Although exercise is a commonly recommended treatment for ankylosing spondylitis (AS), little is known about the effectiveness of unsupervised recreational and back exercises. We examined the effects of recreational exercise and back exercises on patient-reported pain severity, stiffness severity, and functional disability in a prospective longitudinal study of 220 patients with AS.
Participants provided information on exercise habits and health status every 6 months using mailed questionnaires (median follow-up, 4.5 years). Pain severity and stiffness severity were measured using visual analog scales, and functional disability was measured using the Health Assessment Questionnaire (HAQ) Disability Index.
Among all patients, there were no associations between either the number of exercise minutes per week or the number of days of back exercise per week and short-term (6-month) changes in pain, stiffness, or HAQ Disability Index. However, among those who had AS for 15 years or less, pain scores were 0.18 points lower (on a scale of 0-3; P = .04), and stiffness scores were 6.4 points lower (on a scale of 0-100; P = .005) during periods with more than 200 minutes per week of exercise compared with periods with 0 to 30 minutes of exercise per week. Among those who had AS for more than 15 years, pain scores were 0.11 points lower (on a scale of 0-3; P = .03), and HAQ Disability Indexes were 0.08 points lower (on a scale of 0-3; P<.001) during periods with 5 to 7 days per week of back exercise compared with periods when back exercises were not performed.
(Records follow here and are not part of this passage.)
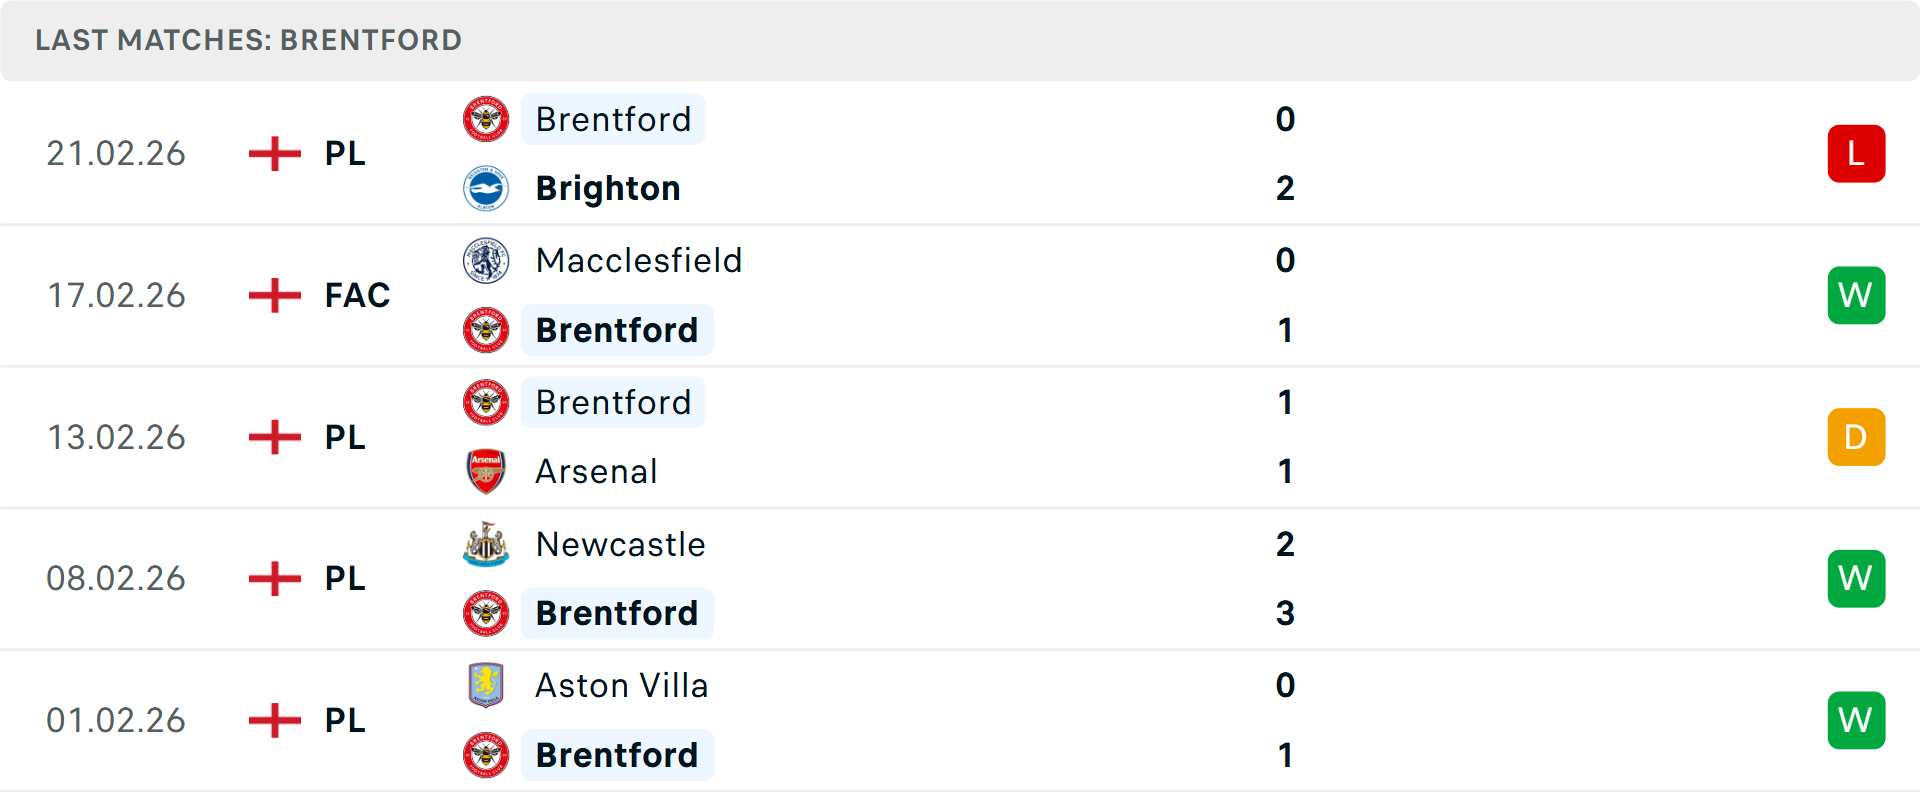Screen dimensions: 1920x792
Task: Click the Brighton team name
Action: (x=607, y=188)
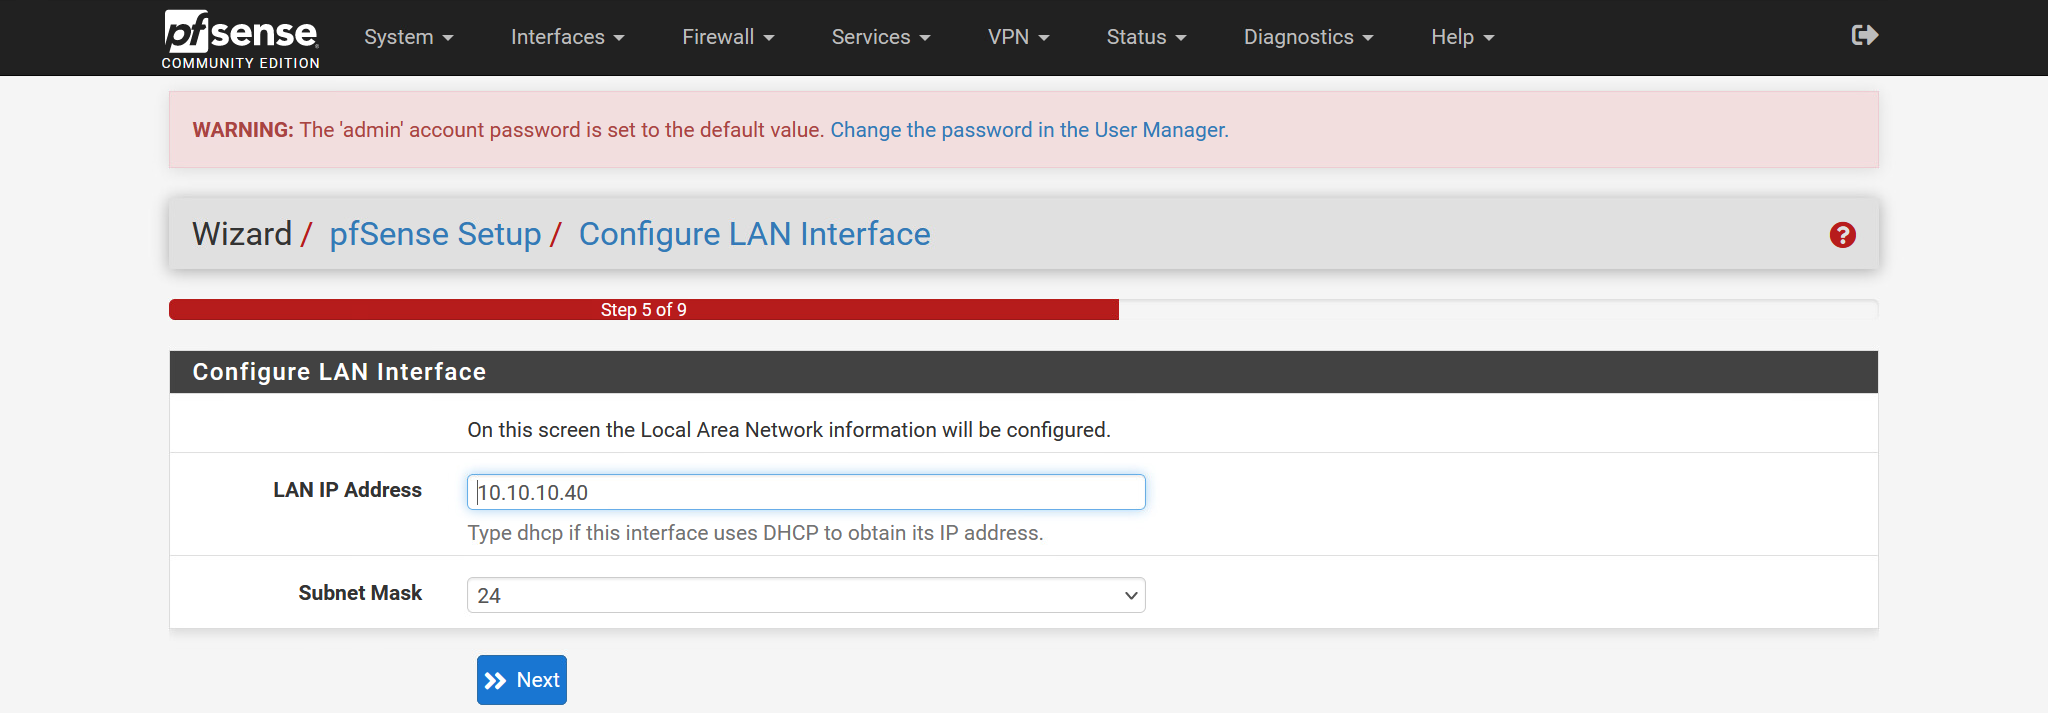Image resolution: width=2048 pixels, height=713 pixels.
Task: Click the logout icon in navbar
Action: pos(1864,36)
Less intense levels of exercise were not associated with improvements in health status.
Unsupervised recreational exercise improves pain and stiffness, and back exercise improves pain and function in patients with AS, but these effects differ with the duration of AS. Health status is improved when patients perform recreational exercise at least 30 minutes per day and back exercises at least 5 days per week.